After sitting there on the train thinking, I think I figured it out - it's Obama, that chain smoking sonofabitch (I wonder if he smoked cigarettes where we smoked - like that hill up that driveway, sitting in his ride on Dominis (motherfucker), or maybe pumping station/second park?) I picture Kim Jong Il thinking (what's fucked up is when I picture him, I think of the character from Team America (FUCK YEAH)...and my dad sometimes) - how do I piss off these fucking American infidels? By striking a direct blow to our reader (that was not a typo)
Anyhow - so then I started thinking - well, if he didn't bomb Hawaii, where could he shoot his missiles? If I worked for the military and you asked me two months ago which country should be scared, there's no doubt I would say Japan. It's the obvious answer - they are the reason why Korea got split up, they raped your women (as my Japanese ex-girlfriend once told me) and rode off in your horses. Plus they are a bit closer to you than Hawaii, don't have a legit army, don't have the BIGGEST NUCLEAR ARSENAL IN THE WORLD, and they raped your women.

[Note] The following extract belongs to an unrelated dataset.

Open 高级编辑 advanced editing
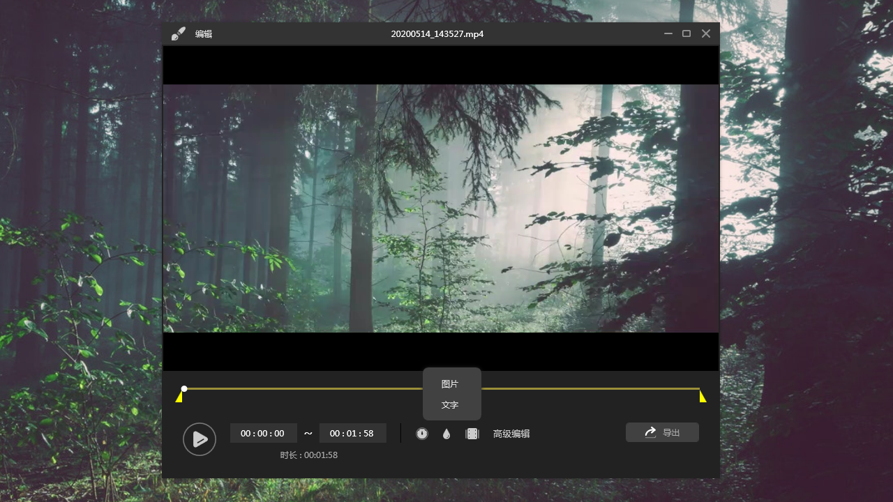[x=511, y=434]
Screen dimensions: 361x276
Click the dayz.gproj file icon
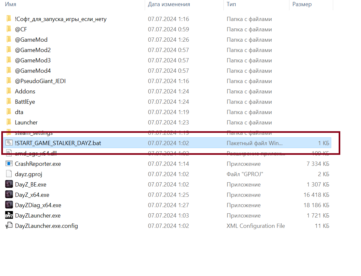pyautogui.click(x=9, y=174)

But from what I hear, Uncle Kim ain't too bright - kinda like Fredo from Godfather...so I'm thinking, what would Fredo do? Why not take out South Korea, aka your better looking/smarter brother? I remember when I was 12, I went to Korea and they took us to the DMZ. You could pay money and look through binoculars at all the North Koreans tending to their farms and make fun of them - there was this south korean family next to us and I could overhear them saying - "look at those stupid North Koreans and their shitty clothes - I bet they eat kim chee chigae every night hehehehe" k - that really didn't happen but you get the point. The binocular things are pretty degrading.
How about Africa? You got TV & shit, don't you hate those fucking commercials asking you for a cup of coffee a day to save one of their kids? Aren't you sick of Madonna going down there and snatching 'em up - I mean seriously, how dick is that to everyone else? Why not just take the money you'll end up spending on that kid as he(she?) grows up and give it to his tribe instead? They could go out and buy Mercedes Benz's from the 1990s with dubz and gold plated emblems.
Why not the Middle East? The dude from Iran is competing with you as the most craziest mother fucker with power - you gonna let him step to you like that? You should take him out because that'll make you the undisputable biggest asshole in the WORLD. dude, imagine if they had a playahataz ball - you'd be like Michael Jordan/Kobe Bryant/Alika Smith/Derek Low!
So now I'm thinking, if someone, say Jesus, were to put a gun to your head and tell you you had to get rid of one country/region/city/state/province(eh)/district/island in this world, what would it be and why?